Some other research work used the approach of energy-aware image compression to reduce the amount of transmitted data through the network. In [
5], the authors have proposed an energy-aware scheme intended for image transmission in WMSNs. Their approach ensures a low overhead data compression for energy saving based on the curve fitting technique. The obtained results demonstrated energy efficiency compared to other similar data compression algorithms, but in a comparison with the proposed distributed scheme, we can note that our approach achieved much better performances in terms of energy consumption.
In [
19], Kouadria et al. used a discrete Tchebichef transform (DTT)-based image compression technique. Due to its lower complexity, the DTT compression technique is an alternative to the discrete cosine transform (DCT). However, experimental results have shown that it consumes a considerable amount of energy per block of 8 × 8 pixels (around 146.63 mJ, which is a very high level of consumed energy).
In [
27], the authors introduced a distributed compression algorithm. It is noted that the approach consumes around 1.4 J for the compression of an image size of (512 × 512) 8 bpp, which is considered an extremely high level of energy consumption.

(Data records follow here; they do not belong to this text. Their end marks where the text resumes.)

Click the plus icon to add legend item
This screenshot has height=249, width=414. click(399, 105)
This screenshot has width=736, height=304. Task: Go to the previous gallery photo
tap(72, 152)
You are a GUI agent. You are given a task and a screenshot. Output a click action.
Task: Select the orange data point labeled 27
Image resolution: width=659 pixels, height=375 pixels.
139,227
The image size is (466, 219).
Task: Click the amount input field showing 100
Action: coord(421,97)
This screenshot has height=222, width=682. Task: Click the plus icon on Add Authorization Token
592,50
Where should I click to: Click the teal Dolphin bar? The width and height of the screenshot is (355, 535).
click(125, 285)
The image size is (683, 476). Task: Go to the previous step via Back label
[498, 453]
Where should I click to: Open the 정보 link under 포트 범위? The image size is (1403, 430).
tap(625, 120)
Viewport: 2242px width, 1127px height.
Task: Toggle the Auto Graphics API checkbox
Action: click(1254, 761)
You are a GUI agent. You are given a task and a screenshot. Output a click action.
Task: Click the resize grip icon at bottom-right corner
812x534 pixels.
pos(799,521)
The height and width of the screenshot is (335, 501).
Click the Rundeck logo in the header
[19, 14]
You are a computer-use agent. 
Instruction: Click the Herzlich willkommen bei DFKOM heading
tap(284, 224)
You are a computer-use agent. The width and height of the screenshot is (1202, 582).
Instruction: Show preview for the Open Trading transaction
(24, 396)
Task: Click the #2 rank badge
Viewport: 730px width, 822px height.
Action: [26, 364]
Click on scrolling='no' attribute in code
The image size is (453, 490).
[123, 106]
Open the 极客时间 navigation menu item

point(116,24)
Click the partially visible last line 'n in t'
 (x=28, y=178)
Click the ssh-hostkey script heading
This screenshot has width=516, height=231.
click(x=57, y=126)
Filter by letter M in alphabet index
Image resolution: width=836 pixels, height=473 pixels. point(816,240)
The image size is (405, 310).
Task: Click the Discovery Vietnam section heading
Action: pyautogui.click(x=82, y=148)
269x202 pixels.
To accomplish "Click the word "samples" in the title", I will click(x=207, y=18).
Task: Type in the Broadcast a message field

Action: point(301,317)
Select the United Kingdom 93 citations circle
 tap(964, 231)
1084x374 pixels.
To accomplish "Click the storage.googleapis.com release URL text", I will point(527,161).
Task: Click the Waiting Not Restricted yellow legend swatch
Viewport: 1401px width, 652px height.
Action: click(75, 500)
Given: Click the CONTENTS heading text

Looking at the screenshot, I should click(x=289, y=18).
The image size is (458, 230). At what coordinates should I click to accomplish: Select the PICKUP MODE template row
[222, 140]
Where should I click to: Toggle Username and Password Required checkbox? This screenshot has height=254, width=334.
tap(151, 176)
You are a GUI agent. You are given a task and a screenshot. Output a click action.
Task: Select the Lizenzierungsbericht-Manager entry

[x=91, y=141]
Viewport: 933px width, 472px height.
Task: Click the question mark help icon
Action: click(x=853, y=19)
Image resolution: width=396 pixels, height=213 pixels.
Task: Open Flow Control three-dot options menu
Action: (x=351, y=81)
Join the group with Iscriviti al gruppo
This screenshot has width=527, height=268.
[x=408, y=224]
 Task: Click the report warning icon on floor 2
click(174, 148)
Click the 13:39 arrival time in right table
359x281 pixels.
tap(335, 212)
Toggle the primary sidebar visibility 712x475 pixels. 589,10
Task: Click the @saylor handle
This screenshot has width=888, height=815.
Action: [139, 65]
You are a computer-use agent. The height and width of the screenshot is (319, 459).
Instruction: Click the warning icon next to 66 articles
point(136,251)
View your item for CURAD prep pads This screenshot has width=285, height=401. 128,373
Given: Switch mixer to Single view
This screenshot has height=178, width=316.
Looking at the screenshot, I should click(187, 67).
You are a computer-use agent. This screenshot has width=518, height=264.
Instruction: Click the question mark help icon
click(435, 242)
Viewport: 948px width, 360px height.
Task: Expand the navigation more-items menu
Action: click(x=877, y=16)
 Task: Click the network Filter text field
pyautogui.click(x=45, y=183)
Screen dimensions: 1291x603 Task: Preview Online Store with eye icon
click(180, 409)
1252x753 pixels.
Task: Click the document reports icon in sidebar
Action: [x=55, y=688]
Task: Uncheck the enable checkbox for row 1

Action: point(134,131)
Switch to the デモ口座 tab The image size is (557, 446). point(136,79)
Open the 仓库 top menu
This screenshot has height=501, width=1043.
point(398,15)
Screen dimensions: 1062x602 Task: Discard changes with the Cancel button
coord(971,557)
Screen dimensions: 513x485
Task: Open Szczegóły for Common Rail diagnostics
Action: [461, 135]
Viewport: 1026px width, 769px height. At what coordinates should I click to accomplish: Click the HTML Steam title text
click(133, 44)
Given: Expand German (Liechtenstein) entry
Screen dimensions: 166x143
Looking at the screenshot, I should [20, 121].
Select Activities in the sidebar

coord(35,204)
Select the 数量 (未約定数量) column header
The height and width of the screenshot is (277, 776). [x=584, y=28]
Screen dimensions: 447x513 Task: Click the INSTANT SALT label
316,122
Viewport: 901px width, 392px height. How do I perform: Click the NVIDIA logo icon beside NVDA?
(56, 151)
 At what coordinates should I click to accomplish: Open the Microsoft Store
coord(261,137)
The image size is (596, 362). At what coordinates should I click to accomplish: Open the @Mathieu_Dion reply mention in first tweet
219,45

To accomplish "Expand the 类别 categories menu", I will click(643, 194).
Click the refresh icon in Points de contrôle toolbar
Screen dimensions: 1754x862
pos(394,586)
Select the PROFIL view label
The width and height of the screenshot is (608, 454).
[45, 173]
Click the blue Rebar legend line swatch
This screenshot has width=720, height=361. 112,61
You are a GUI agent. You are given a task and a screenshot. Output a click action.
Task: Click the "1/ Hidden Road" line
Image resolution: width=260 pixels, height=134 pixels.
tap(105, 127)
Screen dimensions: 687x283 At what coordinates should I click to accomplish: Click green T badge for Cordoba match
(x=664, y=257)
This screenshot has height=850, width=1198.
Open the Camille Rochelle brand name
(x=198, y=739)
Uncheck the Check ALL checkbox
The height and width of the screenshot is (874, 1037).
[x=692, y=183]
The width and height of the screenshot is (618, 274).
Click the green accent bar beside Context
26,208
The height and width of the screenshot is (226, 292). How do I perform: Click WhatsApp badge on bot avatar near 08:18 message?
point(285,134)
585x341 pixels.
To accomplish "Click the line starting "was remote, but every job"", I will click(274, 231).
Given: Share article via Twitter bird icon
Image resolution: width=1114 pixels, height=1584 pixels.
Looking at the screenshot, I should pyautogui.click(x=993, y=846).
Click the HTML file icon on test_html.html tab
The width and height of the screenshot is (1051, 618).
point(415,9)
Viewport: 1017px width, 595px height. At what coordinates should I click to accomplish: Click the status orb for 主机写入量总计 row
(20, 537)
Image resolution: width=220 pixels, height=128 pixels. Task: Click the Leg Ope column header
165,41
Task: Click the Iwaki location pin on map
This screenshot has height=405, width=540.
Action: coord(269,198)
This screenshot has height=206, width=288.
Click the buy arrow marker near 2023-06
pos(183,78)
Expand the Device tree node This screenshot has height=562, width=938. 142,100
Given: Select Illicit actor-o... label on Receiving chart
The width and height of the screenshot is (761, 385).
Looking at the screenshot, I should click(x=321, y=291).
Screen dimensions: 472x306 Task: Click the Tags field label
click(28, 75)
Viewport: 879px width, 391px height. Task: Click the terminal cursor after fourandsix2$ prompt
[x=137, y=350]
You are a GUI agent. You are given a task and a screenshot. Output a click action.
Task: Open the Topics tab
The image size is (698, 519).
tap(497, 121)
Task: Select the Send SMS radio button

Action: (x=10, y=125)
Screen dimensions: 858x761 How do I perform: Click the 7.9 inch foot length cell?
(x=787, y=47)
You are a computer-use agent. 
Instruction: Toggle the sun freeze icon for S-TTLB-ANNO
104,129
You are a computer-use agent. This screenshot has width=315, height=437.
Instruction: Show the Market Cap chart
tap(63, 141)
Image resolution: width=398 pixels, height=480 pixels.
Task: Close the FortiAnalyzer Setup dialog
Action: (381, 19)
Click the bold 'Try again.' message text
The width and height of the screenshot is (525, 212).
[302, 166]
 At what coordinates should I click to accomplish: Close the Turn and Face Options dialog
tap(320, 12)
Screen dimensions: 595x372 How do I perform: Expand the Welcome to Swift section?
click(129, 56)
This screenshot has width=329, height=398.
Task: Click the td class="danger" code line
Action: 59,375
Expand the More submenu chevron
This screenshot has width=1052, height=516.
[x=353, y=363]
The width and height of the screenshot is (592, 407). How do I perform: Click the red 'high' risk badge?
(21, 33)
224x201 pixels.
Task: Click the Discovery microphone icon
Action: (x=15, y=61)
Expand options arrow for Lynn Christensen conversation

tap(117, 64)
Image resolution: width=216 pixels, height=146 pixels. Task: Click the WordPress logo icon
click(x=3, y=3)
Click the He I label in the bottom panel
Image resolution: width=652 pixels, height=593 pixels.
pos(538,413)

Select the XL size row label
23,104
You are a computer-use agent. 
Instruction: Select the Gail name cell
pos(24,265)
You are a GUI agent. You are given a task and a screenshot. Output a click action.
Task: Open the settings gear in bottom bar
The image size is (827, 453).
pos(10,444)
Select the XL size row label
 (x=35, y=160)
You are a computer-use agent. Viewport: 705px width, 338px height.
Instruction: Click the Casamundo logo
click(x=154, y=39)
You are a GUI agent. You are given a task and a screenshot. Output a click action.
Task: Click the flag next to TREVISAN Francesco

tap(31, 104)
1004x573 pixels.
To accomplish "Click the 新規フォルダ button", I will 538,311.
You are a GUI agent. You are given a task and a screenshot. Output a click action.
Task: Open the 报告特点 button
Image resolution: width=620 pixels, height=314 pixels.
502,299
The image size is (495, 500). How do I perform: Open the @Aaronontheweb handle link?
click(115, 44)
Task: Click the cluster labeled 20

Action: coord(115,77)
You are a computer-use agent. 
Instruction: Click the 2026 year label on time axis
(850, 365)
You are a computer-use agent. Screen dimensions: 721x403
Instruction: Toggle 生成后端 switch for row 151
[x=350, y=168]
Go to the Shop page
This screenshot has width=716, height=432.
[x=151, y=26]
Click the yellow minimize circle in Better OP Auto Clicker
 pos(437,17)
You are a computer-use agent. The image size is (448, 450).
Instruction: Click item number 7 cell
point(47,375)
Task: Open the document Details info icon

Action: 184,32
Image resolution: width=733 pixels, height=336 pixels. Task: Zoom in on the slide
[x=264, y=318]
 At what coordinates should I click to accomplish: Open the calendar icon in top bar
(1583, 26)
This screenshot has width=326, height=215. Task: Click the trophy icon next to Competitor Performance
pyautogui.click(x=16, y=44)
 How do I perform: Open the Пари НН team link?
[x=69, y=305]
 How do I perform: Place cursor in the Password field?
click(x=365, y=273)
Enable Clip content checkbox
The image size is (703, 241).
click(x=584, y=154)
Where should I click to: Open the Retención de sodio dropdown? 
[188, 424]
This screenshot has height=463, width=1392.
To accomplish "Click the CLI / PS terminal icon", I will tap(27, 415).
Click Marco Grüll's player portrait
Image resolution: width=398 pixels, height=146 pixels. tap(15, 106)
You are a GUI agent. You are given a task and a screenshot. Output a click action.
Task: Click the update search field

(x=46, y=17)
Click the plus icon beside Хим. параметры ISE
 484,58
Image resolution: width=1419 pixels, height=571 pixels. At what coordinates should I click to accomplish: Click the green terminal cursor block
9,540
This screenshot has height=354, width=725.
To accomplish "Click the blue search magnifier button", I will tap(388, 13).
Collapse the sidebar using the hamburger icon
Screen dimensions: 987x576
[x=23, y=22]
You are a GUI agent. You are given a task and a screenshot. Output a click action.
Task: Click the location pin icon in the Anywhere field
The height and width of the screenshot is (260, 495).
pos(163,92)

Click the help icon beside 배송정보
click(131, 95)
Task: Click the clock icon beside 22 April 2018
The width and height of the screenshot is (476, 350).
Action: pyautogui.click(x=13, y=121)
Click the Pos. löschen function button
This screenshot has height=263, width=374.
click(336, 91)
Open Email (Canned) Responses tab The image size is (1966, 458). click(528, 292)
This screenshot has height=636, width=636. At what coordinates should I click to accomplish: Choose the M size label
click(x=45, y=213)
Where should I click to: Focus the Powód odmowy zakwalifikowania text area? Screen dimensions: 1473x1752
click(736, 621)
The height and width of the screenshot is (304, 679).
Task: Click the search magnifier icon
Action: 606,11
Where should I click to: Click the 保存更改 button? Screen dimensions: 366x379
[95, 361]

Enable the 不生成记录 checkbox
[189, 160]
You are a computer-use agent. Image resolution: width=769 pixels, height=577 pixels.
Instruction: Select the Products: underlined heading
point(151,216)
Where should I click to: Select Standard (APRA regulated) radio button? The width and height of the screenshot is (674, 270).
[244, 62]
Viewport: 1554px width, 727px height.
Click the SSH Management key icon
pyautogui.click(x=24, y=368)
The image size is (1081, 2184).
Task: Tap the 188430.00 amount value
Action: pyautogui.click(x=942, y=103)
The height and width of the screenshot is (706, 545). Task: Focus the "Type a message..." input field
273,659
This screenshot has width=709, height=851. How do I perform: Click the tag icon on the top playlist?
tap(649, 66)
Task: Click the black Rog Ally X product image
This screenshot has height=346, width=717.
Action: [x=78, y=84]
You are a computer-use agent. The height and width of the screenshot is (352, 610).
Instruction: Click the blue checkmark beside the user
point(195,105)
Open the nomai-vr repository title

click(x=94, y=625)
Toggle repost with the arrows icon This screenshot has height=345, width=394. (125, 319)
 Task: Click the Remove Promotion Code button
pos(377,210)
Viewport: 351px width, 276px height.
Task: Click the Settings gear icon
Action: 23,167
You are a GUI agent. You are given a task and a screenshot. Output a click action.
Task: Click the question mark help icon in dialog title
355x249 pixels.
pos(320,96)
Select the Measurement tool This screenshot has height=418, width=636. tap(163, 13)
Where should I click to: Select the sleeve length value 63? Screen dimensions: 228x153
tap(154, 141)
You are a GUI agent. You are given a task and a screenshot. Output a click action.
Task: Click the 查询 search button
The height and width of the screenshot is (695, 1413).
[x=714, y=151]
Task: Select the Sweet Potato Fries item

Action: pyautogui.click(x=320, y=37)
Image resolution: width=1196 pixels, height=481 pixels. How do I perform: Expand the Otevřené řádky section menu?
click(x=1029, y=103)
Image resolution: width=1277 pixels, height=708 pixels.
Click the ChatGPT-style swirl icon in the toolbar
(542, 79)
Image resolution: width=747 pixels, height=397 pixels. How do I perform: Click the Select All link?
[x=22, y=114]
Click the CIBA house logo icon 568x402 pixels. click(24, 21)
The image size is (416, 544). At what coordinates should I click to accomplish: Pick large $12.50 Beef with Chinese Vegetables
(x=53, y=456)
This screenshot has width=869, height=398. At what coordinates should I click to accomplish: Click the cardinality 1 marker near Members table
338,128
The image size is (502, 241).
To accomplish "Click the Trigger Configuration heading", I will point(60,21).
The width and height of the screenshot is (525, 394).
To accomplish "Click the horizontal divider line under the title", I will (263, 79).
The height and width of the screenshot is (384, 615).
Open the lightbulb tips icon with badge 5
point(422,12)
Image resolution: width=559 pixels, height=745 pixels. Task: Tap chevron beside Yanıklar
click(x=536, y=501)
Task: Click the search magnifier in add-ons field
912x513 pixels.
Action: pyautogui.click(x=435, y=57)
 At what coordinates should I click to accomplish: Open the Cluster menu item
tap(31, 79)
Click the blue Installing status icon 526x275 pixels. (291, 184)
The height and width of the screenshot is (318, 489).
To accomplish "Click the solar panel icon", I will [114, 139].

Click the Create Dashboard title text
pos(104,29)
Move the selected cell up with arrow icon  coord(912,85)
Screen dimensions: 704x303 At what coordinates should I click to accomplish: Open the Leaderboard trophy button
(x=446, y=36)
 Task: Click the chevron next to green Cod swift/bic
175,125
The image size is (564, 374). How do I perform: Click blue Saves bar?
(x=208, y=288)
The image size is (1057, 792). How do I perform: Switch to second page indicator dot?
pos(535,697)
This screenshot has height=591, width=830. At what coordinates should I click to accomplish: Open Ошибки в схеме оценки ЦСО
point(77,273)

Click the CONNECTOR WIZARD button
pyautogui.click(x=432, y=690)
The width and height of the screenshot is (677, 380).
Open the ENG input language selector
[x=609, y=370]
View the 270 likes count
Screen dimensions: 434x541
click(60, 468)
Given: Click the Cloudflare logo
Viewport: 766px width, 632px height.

In the same context, G. Nikolakopoulos et al. presented a compression scheme based on quad-tree decomposition in [
36]. The obtained results showed that it consumed 120 mJ energy to transmit an image of 128 × 128 × 8 bpp and 45 mJ to transmit an image of 64 × 64 × 8 bpp.
As a solution to reduce the high energy consumption related to the software implementation of compression algorithms, another approach based on hardware implementation was proposed in [
28]. Although the hardware implementation increases the cost, it ensures a significant gain in energy. However, we have shown that we can identify and recognize events of interest without altering the sensor design while maintaining a low energy consumption level.
In conclusion, the new approach of distributed implementation proved that the processing load of the camera sensor was reduced. At the same time, other tasks were transferred to other cooperating nodes, which extends the sustainability of the application and allows the camera node to execute more sensing cycles. The performance evaluation of the presented scheme shows that our work outperforms the other proposed solution in the literature in terms of energy consumption associated with the target recognition in image-based sensing which consequently extends the multimedia application lifetime in the wireless sensor network.